====== EXERCISE INPUT

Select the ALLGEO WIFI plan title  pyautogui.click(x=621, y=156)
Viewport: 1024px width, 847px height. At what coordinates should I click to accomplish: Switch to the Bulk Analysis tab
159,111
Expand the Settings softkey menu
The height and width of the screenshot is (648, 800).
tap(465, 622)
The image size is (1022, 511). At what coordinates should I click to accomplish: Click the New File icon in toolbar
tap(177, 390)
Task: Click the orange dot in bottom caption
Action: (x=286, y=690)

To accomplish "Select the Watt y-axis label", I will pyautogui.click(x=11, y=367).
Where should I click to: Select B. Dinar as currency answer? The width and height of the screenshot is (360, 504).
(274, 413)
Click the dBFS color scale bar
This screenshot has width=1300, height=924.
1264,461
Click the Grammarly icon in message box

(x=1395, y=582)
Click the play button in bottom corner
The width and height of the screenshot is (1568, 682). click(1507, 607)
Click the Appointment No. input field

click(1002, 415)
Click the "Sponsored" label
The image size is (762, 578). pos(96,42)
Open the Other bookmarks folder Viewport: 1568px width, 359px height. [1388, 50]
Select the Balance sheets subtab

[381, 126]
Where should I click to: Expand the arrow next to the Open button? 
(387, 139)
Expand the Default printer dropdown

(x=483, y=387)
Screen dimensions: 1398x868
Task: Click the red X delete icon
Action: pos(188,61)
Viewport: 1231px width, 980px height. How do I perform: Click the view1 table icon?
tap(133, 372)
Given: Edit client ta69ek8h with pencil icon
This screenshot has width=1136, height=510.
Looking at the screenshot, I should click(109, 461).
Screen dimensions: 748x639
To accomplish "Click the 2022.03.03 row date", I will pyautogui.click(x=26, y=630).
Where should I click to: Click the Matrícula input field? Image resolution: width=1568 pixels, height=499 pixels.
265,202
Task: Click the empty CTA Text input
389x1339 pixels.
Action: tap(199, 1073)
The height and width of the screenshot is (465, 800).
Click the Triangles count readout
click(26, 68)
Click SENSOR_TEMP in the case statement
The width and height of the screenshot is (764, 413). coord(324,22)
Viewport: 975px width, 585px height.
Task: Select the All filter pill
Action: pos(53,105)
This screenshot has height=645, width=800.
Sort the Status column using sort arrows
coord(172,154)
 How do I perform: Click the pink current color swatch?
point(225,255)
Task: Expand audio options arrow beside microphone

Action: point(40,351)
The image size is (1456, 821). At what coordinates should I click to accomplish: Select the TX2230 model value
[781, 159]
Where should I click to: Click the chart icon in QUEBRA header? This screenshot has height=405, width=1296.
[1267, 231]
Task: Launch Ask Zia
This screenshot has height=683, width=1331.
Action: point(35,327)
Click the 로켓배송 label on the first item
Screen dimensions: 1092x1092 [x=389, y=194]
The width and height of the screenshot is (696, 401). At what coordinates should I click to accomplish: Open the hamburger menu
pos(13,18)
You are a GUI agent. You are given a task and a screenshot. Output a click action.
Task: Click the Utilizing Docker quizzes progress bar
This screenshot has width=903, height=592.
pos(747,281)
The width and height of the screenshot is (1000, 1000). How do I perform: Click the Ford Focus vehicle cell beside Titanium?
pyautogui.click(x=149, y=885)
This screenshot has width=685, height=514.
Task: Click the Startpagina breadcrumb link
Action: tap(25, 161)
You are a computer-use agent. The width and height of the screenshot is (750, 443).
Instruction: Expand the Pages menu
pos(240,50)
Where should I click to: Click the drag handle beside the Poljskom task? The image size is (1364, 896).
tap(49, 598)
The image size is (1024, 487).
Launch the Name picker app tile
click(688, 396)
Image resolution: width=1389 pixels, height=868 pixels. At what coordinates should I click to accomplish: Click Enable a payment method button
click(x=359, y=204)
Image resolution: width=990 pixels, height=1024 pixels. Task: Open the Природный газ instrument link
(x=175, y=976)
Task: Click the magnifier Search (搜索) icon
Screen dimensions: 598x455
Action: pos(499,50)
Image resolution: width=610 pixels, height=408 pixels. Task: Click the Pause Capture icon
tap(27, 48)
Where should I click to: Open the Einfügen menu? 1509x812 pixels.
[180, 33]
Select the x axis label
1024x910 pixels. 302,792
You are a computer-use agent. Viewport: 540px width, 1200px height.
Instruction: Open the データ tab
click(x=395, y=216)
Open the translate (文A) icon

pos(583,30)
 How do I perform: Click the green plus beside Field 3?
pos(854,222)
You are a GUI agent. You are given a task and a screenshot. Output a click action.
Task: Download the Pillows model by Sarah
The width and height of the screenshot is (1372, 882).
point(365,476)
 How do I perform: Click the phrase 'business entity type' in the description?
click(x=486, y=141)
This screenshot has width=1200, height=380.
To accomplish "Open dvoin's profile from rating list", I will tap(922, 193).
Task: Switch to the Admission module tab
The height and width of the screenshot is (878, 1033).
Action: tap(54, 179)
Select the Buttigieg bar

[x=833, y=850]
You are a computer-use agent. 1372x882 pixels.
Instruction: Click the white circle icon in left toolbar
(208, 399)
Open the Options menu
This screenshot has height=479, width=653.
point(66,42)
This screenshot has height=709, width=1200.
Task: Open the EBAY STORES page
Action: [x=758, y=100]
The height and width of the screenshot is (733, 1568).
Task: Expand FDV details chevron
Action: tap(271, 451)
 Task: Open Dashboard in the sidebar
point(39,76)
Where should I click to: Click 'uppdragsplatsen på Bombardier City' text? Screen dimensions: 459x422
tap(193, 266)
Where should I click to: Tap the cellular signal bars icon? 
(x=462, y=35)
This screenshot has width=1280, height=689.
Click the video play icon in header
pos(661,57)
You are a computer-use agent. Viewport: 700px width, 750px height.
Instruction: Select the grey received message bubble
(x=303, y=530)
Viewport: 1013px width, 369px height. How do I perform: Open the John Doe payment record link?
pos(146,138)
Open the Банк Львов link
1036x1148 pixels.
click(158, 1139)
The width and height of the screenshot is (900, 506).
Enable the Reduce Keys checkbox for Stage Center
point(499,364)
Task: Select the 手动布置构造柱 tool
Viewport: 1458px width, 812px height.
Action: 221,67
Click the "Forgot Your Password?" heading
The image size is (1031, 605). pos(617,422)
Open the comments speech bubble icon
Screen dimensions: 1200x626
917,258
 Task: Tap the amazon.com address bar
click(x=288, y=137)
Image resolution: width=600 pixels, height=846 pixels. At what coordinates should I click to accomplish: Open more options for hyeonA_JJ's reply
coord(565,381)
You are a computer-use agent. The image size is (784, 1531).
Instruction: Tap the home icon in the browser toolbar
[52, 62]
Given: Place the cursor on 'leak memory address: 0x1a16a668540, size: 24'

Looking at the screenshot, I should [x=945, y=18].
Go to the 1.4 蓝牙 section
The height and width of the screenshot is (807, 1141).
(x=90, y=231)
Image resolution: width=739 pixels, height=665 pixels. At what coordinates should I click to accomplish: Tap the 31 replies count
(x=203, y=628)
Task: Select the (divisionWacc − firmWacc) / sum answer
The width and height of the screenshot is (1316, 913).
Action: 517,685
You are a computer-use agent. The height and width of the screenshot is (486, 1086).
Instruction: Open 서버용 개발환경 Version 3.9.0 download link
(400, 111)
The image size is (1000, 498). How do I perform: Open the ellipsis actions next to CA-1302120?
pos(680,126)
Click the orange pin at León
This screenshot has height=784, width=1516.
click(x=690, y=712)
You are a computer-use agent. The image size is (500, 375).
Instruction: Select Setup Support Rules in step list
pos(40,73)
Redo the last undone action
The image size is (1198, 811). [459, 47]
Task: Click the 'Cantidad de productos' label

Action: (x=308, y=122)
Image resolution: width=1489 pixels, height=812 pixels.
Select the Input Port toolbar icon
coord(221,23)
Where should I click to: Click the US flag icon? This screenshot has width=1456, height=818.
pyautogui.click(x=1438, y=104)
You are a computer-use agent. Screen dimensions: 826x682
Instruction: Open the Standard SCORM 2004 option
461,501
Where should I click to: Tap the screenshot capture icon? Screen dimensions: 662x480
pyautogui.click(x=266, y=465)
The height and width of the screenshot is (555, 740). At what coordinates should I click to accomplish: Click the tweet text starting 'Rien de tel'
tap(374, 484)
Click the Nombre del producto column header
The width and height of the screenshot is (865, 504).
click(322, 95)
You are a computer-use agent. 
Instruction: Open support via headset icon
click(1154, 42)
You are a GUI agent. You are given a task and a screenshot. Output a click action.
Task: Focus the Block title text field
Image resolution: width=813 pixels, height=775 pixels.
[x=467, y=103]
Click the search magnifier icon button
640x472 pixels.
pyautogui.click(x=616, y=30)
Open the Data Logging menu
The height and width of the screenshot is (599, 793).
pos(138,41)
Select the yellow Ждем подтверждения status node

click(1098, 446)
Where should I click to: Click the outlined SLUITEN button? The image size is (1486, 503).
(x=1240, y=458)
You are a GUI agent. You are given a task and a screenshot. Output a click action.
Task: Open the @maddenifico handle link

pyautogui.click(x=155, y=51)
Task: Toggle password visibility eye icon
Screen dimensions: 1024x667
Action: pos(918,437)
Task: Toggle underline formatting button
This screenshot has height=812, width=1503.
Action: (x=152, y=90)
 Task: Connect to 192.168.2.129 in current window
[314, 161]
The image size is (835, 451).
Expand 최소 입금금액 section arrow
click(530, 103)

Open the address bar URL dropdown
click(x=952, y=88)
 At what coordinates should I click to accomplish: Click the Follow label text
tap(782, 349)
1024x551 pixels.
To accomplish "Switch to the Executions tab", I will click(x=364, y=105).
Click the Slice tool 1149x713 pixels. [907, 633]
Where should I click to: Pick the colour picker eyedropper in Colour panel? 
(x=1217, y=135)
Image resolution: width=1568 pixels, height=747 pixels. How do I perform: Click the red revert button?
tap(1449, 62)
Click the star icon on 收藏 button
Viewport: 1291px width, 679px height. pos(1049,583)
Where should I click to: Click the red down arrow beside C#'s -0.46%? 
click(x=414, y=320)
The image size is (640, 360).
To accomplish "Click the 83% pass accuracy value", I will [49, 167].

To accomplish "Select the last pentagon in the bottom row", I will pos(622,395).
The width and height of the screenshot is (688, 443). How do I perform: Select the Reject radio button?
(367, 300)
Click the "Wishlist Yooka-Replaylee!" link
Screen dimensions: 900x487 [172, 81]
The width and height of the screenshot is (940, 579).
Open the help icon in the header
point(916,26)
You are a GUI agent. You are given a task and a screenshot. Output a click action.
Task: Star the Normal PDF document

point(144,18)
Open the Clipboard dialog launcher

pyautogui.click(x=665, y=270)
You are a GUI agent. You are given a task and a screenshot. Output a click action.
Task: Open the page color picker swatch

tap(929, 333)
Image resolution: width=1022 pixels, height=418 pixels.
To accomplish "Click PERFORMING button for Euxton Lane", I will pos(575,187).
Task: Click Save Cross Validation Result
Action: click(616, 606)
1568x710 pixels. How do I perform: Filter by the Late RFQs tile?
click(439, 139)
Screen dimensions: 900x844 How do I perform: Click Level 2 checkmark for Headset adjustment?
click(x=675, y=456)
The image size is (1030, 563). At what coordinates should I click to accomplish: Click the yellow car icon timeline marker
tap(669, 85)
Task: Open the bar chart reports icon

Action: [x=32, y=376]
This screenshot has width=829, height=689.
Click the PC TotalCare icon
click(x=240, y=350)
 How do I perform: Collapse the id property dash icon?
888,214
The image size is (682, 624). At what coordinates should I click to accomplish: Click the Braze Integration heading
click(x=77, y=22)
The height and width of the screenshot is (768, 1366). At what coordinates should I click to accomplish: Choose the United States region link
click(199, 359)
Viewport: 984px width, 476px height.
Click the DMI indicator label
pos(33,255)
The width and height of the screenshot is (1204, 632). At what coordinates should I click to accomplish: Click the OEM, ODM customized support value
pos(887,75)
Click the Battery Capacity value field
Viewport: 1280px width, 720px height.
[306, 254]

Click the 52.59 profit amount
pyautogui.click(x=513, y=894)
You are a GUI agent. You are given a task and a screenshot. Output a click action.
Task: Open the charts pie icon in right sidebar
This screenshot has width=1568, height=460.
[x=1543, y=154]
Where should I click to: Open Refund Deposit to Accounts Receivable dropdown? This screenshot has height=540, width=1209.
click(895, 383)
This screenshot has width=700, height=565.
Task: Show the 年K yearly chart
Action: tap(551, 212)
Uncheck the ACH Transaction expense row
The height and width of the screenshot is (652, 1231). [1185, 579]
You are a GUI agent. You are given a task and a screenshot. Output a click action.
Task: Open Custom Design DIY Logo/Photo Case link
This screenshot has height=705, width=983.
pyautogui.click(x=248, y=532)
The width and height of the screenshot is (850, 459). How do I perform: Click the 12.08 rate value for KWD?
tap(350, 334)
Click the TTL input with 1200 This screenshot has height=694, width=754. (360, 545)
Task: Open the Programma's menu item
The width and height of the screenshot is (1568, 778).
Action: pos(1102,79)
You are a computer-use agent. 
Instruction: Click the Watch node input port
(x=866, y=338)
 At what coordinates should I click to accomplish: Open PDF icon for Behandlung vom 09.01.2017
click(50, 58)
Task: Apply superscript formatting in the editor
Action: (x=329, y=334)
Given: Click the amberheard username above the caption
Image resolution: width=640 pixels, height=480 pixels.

============

> TASK TO CARRY OUT: In the listing, return each line containing the string "title".

> EXPECTED ANSWER:
Select the ALLGEO WIFI plan title  pyautogui.click(x=621, y=156)
Task: Focus the Block title text field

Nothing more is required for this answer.